Wireless 802.1x Authentication
AuthLite supports 802.1x authentication through its NPS RADIUS plug-in.
Prerequisites
We do not provide extra client-end software to add 802.1x support to legacy workstations. It is assumed that your client machines are capable of performing wireless authentication, such as is possible with Windows 7. Alternately, you could use a third party solution such as NetMotion Mobility XE.
It is assumed your Access Point is capable of supporting authentication with RADIUS with PEAP/MS-CHAPv2.1 We use DD-WRT in our validation testing.
Microsoft NPS as a RADIUS server. It should be installed on a Domain Controller.
Windows 7 client machine whose Trusted Root certificate store trusts the certificate your NPS server is using.
Users you wish to authenticate are Active Directory users. AuthLite will use AD for the password portion of the authentication.
Configuration
Start without AuthLite. Get 802.1x wireless authentication working between your client workstations, the access point, and the NPS server. You should be able to type your username and password into the wireless authentication prompt on your workstation, and be authenticated and connected to the wireless network. Before you can add AuthLite, you need the basic setup to be working.

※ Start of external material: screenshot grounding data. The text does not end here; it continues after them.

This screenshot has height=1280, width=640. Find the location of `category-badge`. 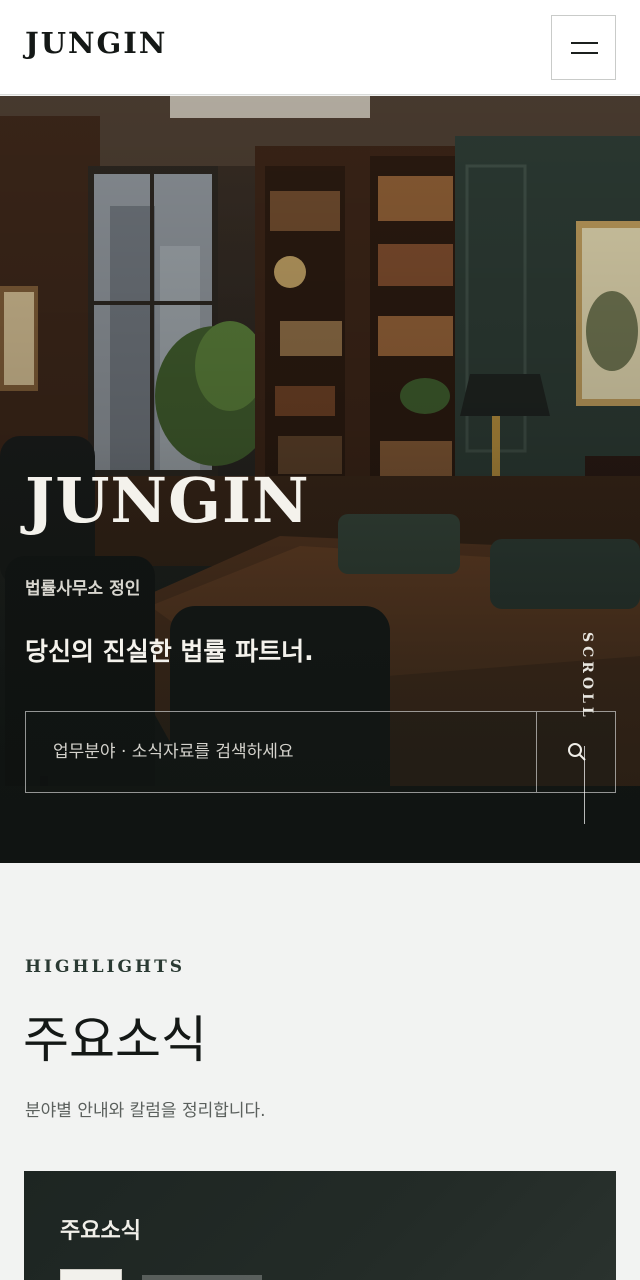

category-badge is located at coordinates (91, 1274).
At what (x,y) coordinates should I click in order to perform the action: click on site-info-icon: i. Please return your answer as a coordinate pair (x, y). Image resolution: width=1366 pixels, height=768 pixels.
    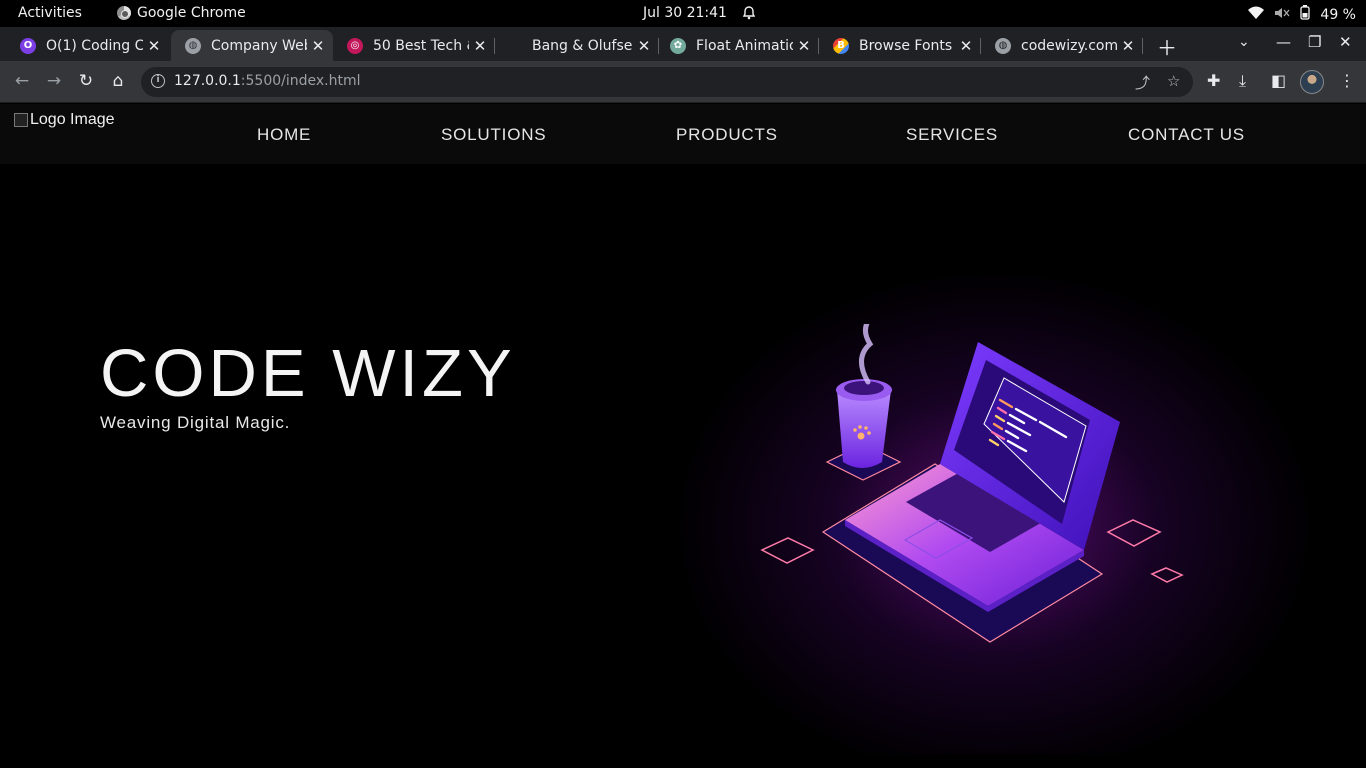
    Looking at the image, I should click on (158, 81).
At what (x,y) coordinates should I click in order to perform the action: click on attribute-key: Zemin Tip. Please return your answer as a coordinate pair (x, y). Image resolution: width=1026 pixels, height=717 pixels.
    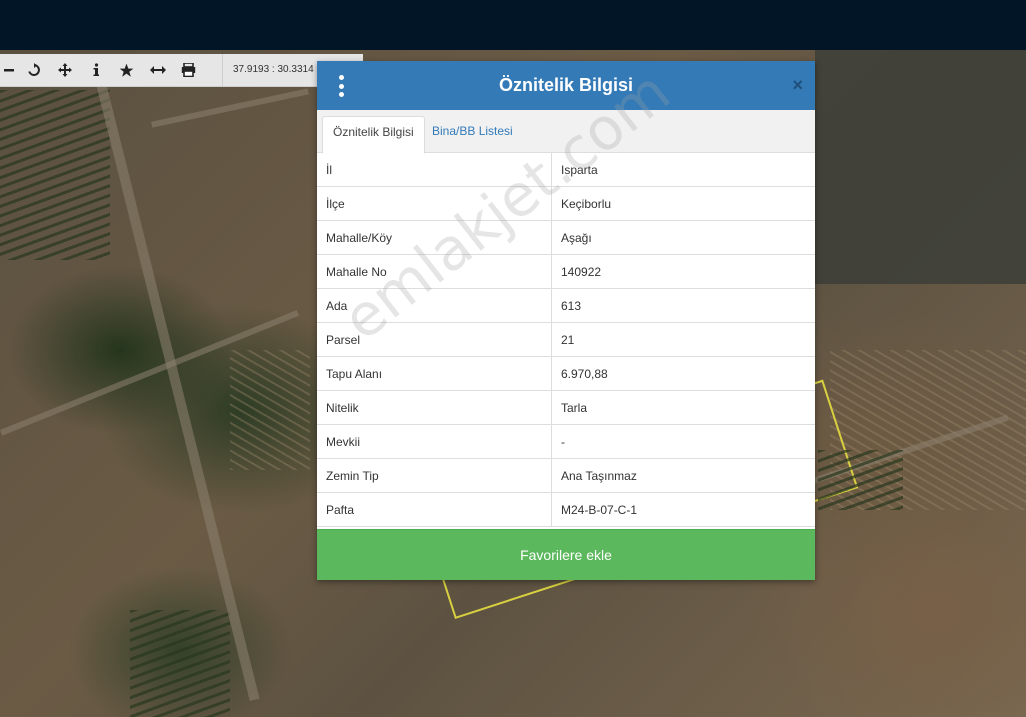
    Looking at the image, I should click on (434, 476).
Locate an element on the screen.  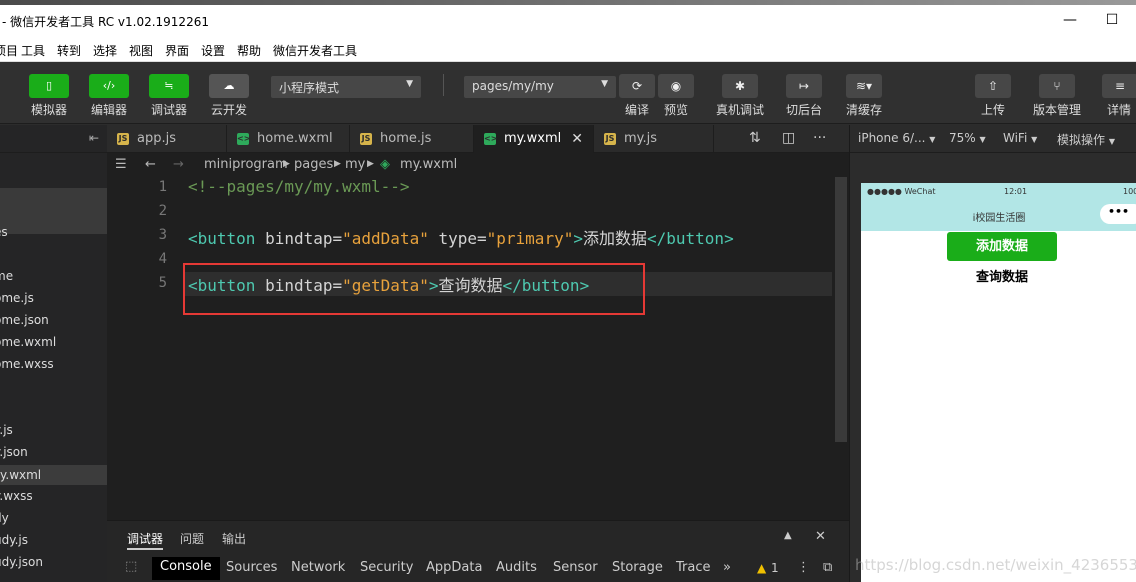
simulator-toggle-button: ▯ 模拟器 is located at coordinates (49, 96).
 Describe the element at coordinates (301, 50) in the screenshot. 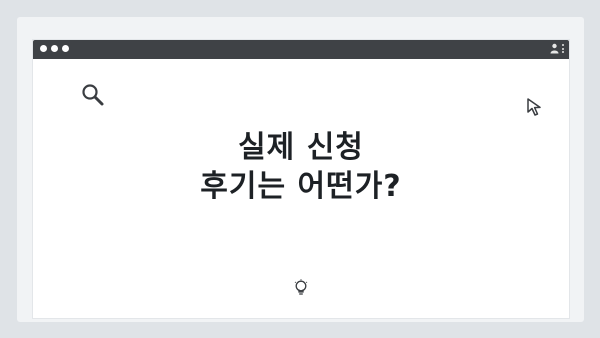

I see `window-titlebar` at that location.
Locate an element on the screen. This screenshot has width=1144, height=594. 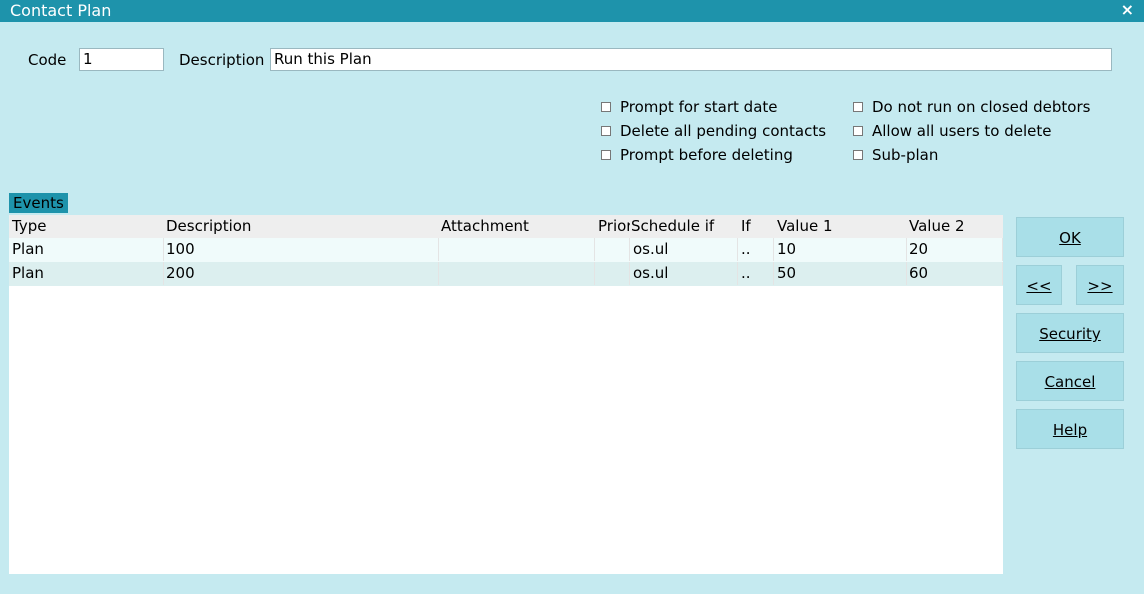
delete-pending-checkbox: Delete all pending contacts is located at coordinates (714, 131).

Additional Windows 7 client settings to work with AuthLite:
In the Security tab of the network, deselect "Remember my credentials" (OTPs will only be valid one time!).
In PEAP settings, select EAP-MSCHAPv2 for the authentication method and configure it NOT to use the Windows credentials automatically (we want to enter OTPs).
In Security->Advanced, select "user" authentication.
AuthLite configuration settings:
Make sure you have your AuthLite users reflected in one of your AuthLite User Groups
Enable the IAS/NPS plug-in
Restart the AuthLite and NPS services
Testing
After users are in an AuthLite User Group and the NPS plugin is active, those users will no longer be allowed to authenticate with just username and password. Instead of entering a username:
For YubiKey users, tap the OTP into the username field of the wireless authentication pop-up.
For OATH token users, type in your username followed by a dash “-” followed by the OTP from your OATH token app.
Then enter the password as normal, and you should get authenticated to the network.
1 The security of industry standard 802.1x wireless authentication is not affected by the 2012 breaking of the MS-CHAPv2 protocol because the entire tunnel is independently encrypted by PEAP first.